• **WHAT IS REQUIRED**: The records that follow are to be reproduced exactly. Any pictures in them are left out.
---- PROVIDED MATERIAL
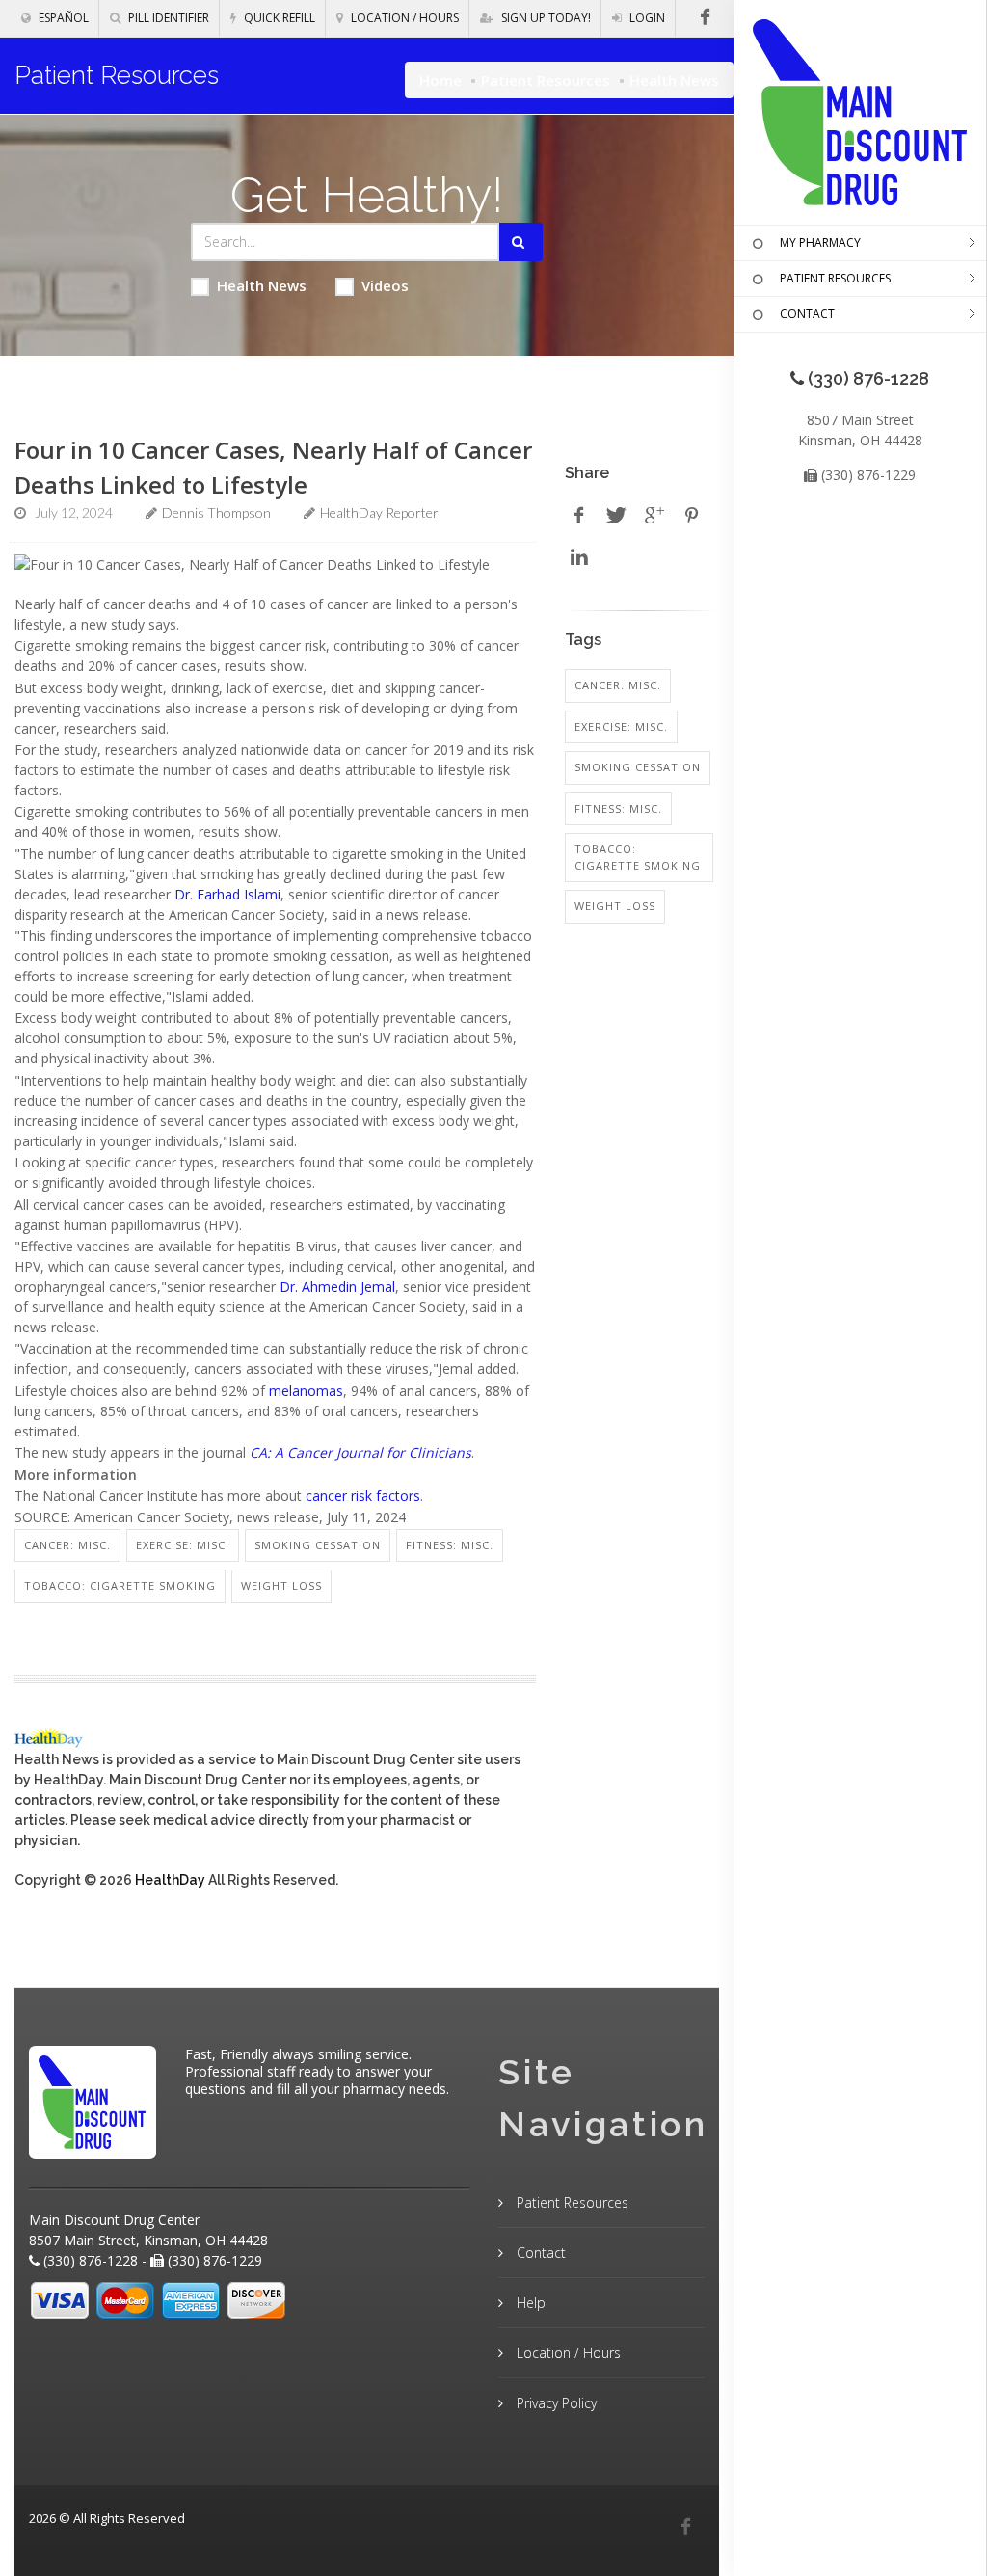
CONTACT (807, 314)
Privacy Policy (555, 2403)
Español (62, 18)
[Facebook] (685, 2526)
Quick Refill (278, 18)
--------
• **SOLUTION TO THE PROBLEM**:
CONTACT (807, 314)
Privacy Policy (555, 2403)
Español (62, 18)
[Facebook] (685, 2526)
Quick Refill (278, 18)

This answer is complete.